Find the lines in the listing below that have the word "Resources" and give their count, nothing else.

╭─ Stored data

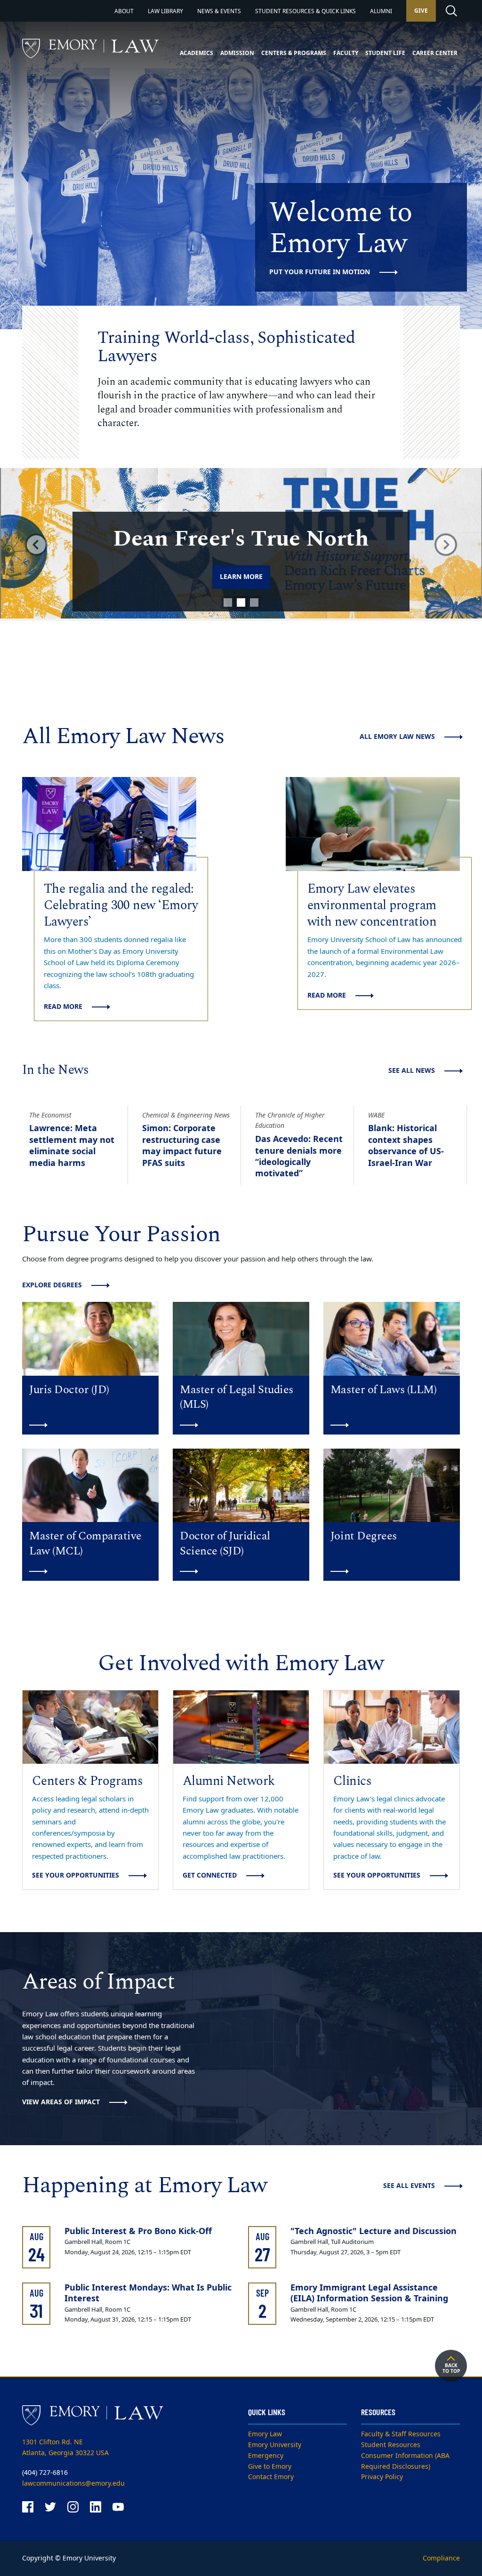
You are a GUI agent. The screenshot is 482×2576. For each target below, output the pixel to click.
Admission (237, 53)
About (124, 11)
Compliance (441, 2558)
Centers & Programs (293, 53)
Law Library (165, 11)
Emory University (274, 2445)
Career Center (435, 53)
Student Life (385, 53)
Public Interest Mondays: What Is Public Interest (148, 2293)
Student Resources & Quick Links (305, 11)
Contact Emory (271, 2477)
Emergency (265, 2456)
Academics (196, 53)
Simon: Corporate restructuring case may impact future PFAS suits (182, 1145)
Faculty (345, 53)
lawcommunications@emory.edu (73, 2484)
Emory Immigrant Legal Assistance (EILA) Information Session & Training (369, 2293)
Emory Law (265, 2434)
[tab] (228, 602)
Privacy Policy (382, 2477)
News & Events (219, 11)
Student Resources (390, 2445)
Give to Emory (269, 2467)
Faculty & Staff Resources (401, 2434)
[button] (36, 544)
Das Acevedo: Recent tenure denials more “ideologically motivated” (299, 1156)
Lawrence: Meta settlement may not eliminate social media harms (71, 1145)
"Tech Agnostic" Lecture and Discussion (373, 2231)
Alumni (381, 11)
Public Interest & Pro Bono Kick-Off (138, 2231)
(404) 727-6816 (45, 2473)
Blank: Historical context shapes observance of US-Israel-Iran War (406, 1145)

╰─

Result:
3